Three years ago, in June 2018, the Law of Ukraine “On Limited and Additional Liability Companies” (the “LLC Law”) became effective. It introduced a lot of novelties to ease doing business in Ukraine. This note aims to recap these novelties briefly. To read our full legal alert on the LLC Law, please follow this link.
The LLC Law permitted shareholders in limited liability companies (the “LLCs”):
- to establish supervisory boards
- to increase charter capitals through contributions from third parties and debt-to-equity swaps
- to create special procedures for material and related party transactions
- to enter into shareholders’ agreements (the “SHA”)
Nowadays, LLC shareholders may use such well-known instruments as the right of first offer (ROFO), the right of first refusal (ROFR), tag along, drag along, deadlock resolution mechanisms, voting arrangements, option agreements, etc.
Today an increasing number of investors opt for the SHA to govern their internal relations and increase the company`s sustainability. We see high demand for the SHAs and prepared more than a dozen SHAs for our clients. The SHAs are widely used in all industries both by local and foreign investors.

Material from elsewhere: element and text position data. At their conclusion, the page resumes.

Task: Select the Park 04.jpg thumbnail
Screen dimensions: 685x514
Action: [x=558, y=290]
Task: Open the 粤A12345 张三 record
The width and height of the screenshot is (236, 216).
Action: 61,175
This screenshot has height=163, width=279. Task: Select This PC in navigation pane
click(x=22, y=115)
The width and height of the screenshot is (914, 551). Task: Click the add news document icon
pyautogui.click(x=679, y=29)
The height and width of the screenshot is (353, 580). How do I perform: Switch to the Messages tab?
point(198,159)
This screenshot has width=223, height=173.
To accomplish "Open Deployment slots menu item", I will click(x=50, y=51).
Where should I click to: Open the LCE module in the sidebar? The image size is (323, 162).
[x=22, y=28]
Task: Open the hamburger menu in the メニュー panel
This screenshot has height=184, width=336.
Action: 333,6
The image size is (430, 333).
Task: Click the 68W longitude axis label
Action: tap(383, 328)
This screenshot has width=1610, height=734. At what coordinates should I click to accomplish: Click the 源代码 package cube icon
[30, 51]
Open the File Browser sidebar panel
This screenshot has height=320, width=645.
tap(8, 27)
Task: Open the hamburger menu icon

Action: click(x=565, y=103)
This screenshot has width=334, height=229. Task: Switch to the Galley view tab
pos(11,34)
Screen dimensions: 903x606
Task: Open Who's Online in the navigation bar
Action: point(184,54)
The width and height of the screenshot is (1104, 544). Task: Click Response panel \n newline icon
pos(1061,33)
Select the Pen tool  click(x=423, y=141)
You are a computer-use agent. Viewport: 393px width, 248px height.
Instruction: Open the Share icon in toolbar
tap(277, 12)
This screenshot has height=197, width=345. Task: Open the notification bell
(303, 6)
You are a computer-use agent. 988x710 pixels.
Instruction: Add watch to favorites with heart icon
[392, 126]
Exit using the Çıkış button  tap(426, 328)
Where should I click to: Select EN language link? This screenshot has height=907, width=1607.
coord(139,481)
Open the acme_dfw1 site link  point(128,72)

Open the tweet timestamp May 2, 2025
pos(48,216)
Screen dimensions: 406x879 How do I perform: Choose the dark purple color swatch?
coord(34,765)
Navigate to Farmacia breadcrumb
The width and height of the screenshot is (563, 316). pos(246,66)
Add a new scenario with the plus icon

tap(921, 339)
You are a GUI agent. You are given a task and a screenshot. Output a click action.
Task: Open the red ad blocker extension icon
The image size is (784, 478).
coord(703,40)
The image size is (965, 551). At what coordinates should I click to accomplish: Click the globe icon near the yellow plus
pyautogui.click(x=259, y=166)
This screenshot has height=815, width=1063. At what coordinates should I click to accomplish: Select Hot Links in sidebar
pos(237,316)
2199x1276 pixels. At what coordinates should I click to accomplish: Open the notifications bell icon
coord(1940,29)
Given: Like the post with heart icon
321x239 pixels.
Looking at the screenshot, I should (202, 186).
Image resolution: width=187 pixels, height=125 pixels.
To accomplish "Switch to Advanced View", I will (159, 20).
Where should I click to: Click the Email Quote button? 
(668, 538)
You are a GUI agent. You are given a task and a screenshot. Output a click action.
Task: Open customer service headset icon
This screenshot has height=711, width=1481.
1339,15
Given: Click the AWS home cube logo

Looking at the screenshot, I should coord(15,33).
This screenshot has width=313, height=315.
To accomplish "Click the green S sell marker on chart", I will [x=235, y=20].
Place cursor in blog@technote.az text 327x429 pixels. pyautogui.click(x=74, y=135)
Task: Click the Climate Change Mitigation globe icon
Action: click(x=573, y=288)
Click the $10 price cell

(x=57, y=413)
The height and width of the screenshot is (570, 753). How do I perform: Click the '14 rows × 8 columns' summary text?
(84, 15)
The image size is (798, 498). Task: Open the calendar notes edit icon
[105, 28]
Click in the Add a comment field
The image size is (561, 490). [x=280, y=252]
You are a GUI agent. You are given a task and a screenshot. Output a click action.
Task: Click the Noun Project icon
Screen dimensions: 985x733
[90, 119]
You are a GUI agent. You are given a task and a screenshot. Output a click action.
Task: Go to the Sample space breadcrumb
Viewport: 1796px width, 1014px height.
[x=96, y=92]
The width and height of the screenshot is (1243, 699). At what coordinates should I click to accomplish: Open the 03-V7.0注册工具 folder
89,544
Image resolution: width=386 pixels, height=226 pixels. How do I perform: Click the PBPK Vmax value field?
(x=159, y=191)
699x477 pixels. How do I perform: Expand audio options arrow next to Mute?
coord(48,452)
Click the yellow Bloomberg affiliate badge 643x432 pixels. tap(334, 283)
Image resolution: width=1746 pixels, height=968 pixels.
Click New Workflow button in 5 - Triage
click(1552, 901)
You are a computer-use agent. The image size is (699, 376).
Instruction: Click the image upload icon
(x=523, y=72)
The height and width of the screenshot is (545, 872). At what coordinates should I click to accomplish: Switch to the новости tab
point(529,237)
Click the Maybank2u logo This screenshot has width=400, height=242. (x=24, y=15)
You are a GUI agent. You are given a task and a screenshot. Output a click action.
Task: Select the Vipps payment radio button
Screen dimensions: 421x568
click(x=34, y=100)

Ukrainian corporate legislation continues to improve. The managing partner of AVELLUM, Mykola Stetsenko, has been actively involved in drafting the new law on the Joint Stock Companies and further improvements to the LLC Law. These upcoming changes will clarify some existing inconsistencies in the LLC Law and will permit the shares in LLCs to be registered in the accounting system of the depositary system in Ukraine (as opposed to the public register of the companies) which is a very technologically advanced system that provides greater protection and many additional functions to the companies and shareholders;
Undoubtedly, all of this fully affects the investment attractiveness of Ukraine.